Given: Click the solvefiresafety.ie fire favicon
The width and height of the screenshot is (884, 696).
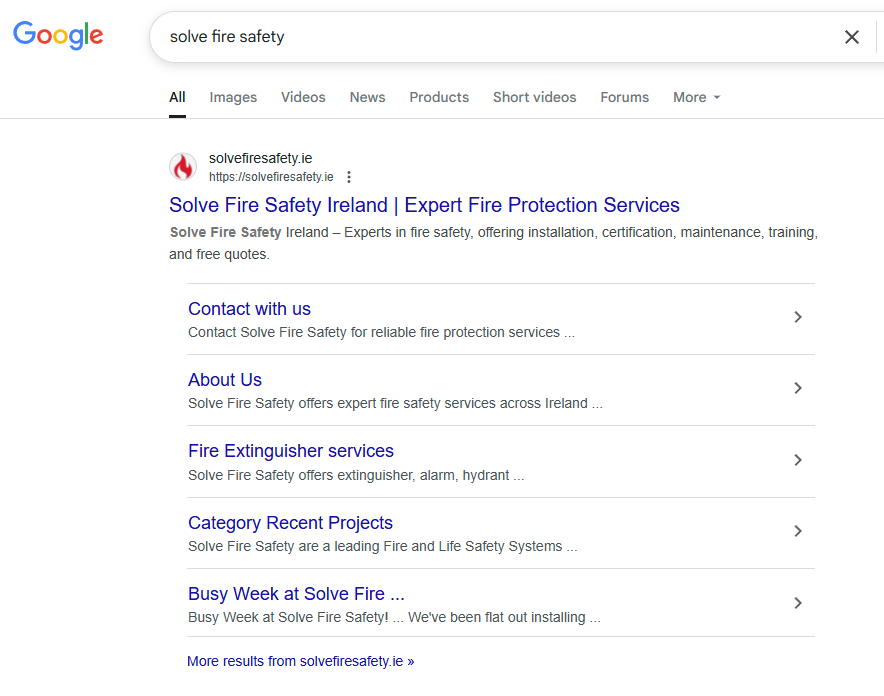Looking at the screenshot, I should coord(184,167).
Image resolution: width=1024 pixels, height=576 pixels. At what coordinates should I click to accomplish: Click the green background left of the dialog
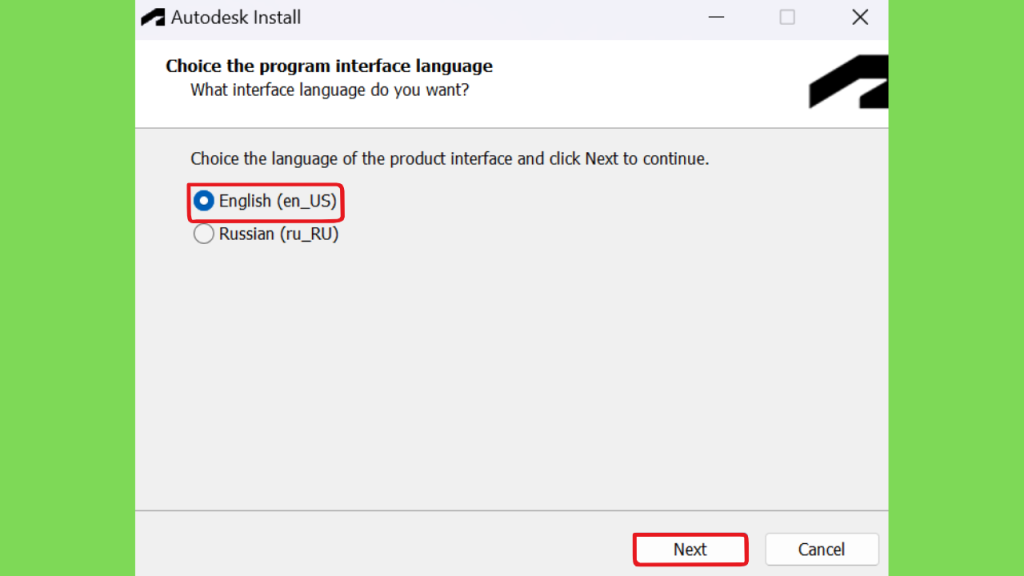tap(67, 288)
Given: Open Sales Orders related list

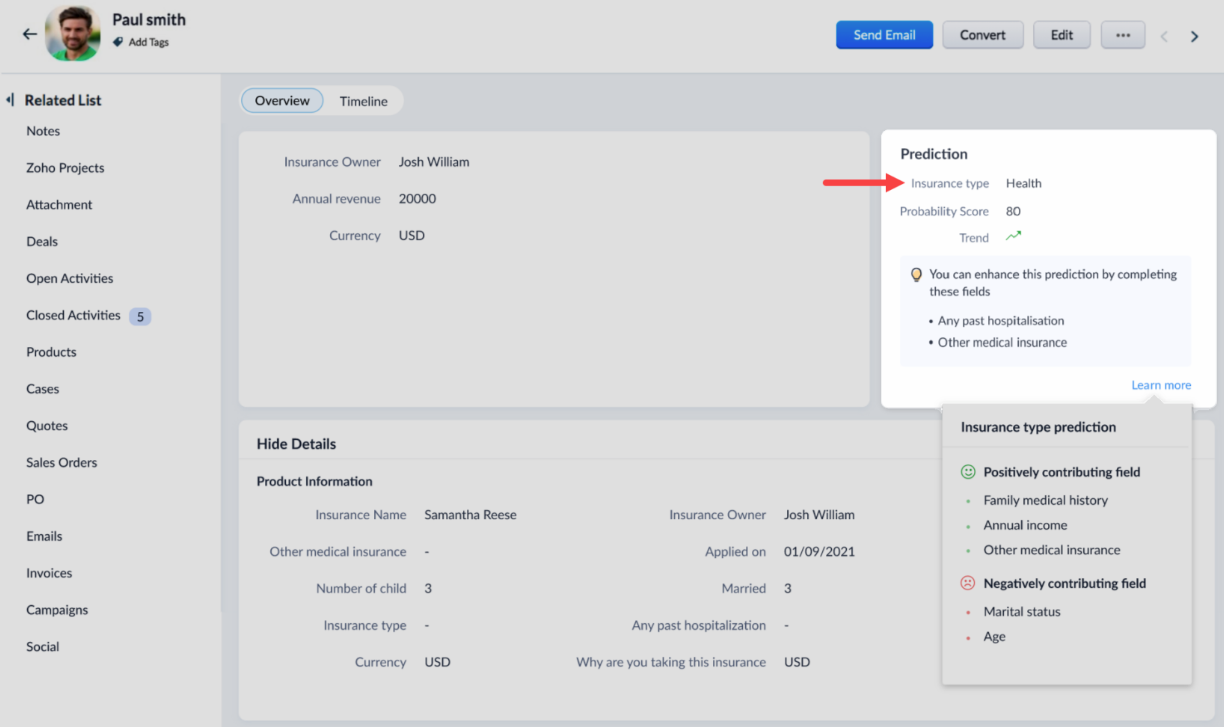Looking at the screenshot, I should click(x=62, y=463).
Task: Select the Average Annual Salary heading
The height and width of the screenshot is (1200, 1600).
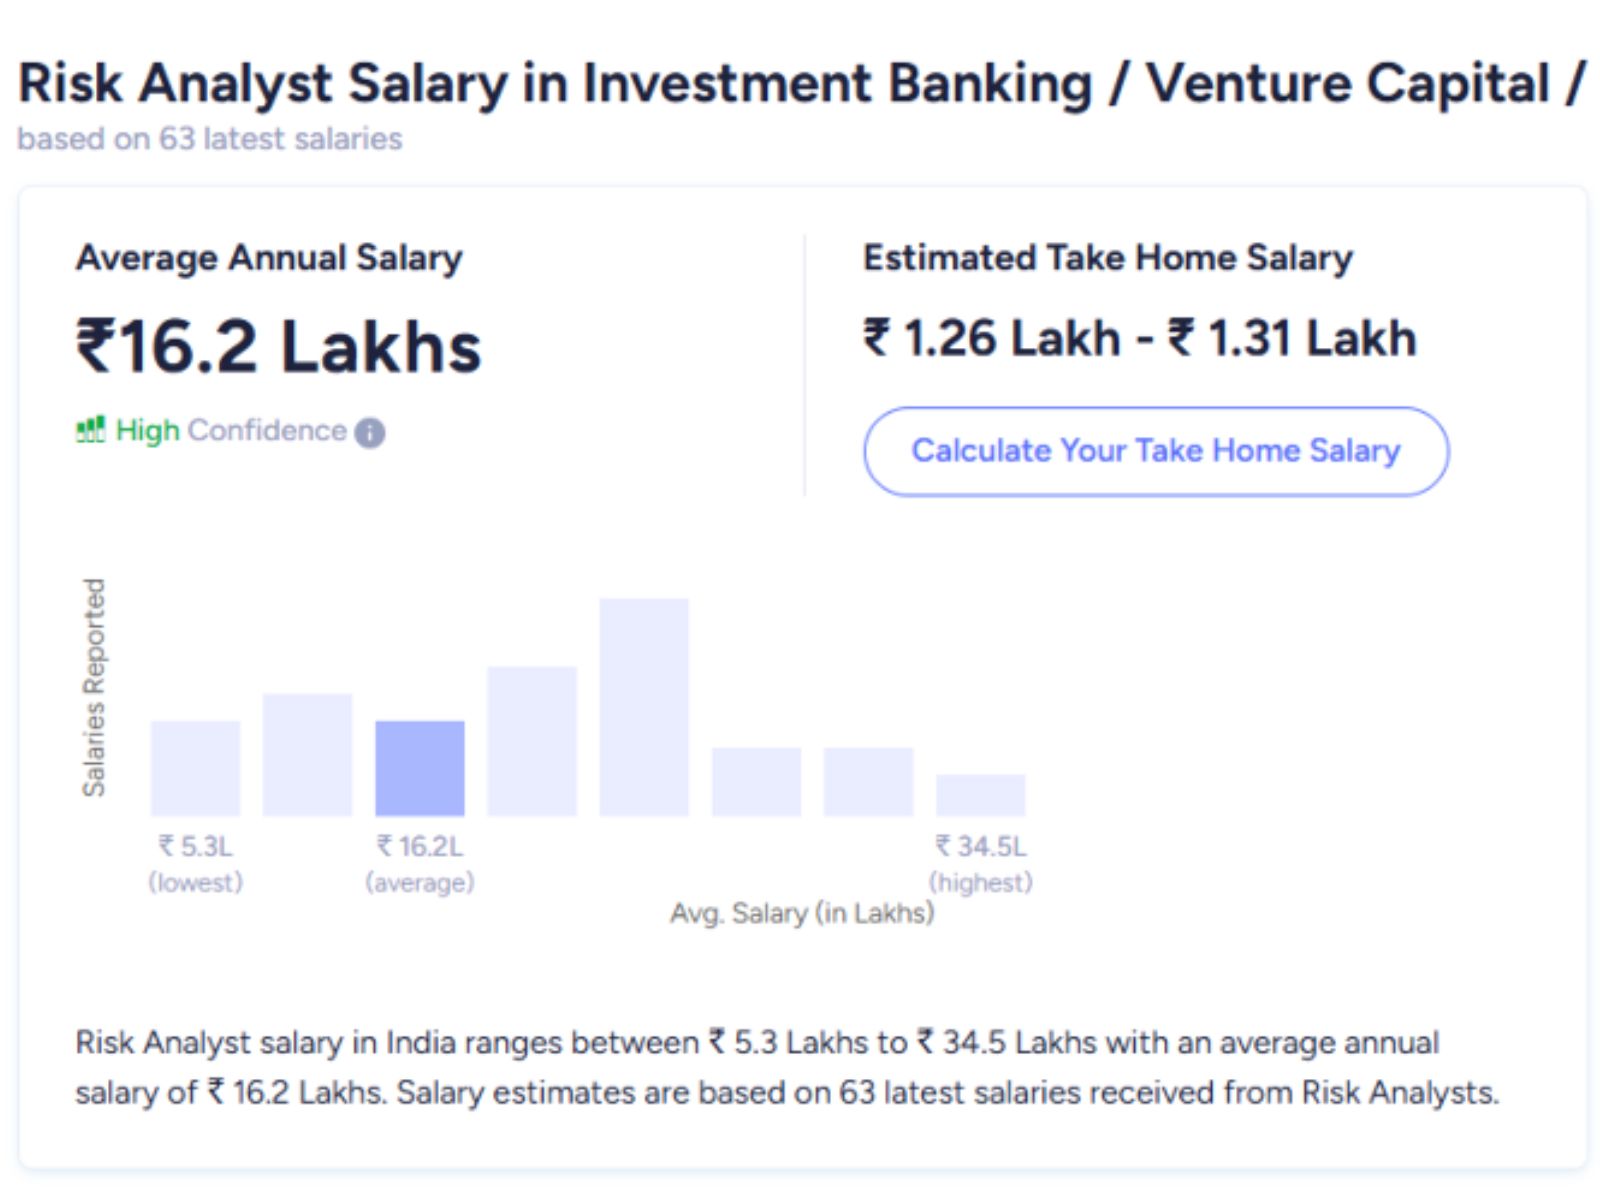Action: [x=271, y=258]
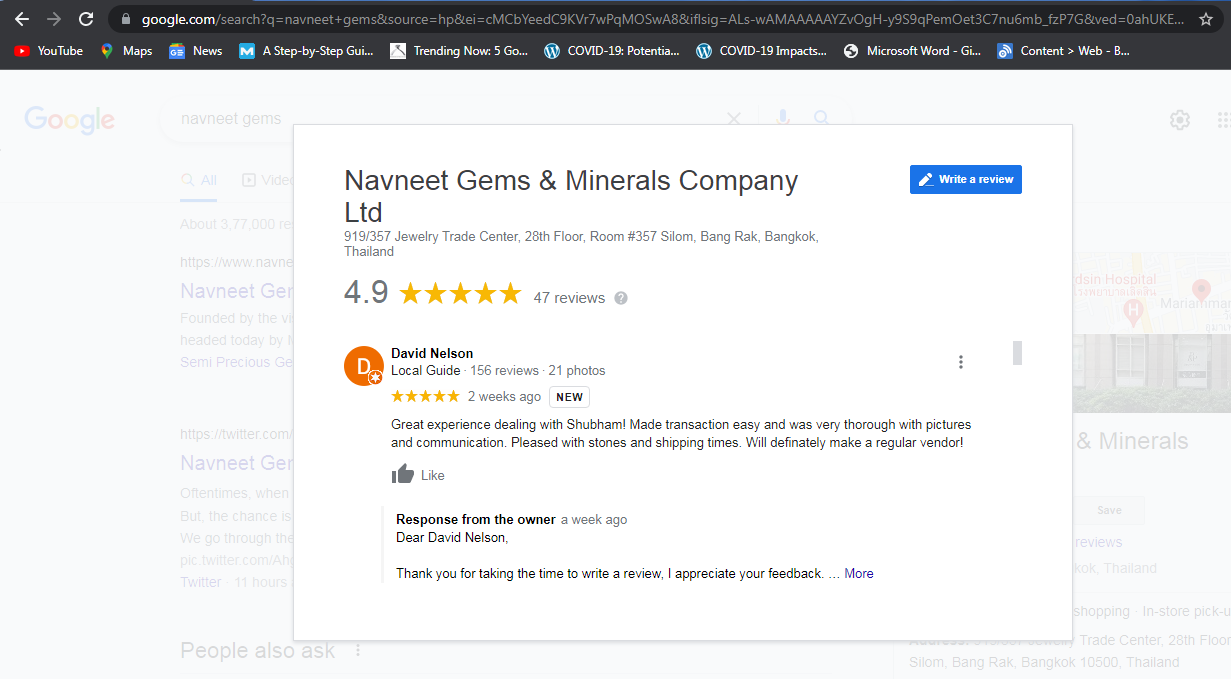
Task: Expand the owner response via More
Action: click(858, 573)
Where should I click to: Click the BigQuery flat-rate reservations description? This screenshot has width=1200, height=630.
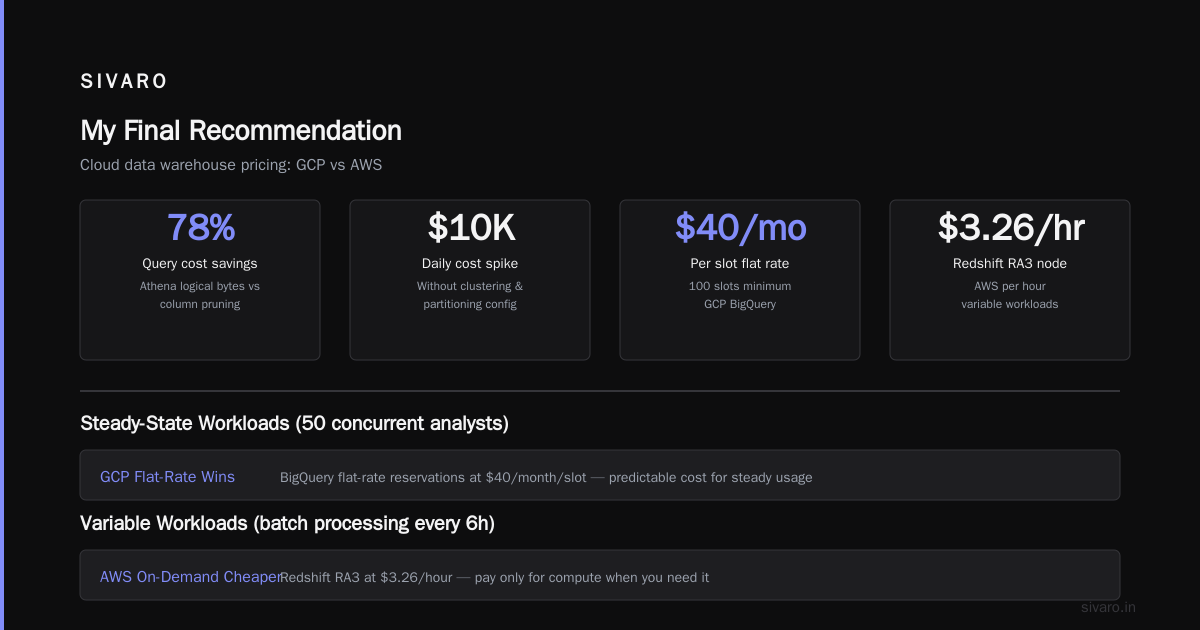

▶ **ABOUT THIS TASK**
Would you restate word for word only the lines from the one containing "Task: Select the" to the final line of the material, both ends included, without any pictures?

▶ **SOLVED EXERCISE**
Task: Select the Average Annual Salary heading
The height and width of the screenshot is (1200, 1600).
Action: [x=271, y=258]
Task: Expand the owner response via More
Action: click(858, 573)
Where should I click to: Click the BigQuery flat-rate reservations description? This screenshot has width=1200, height=630.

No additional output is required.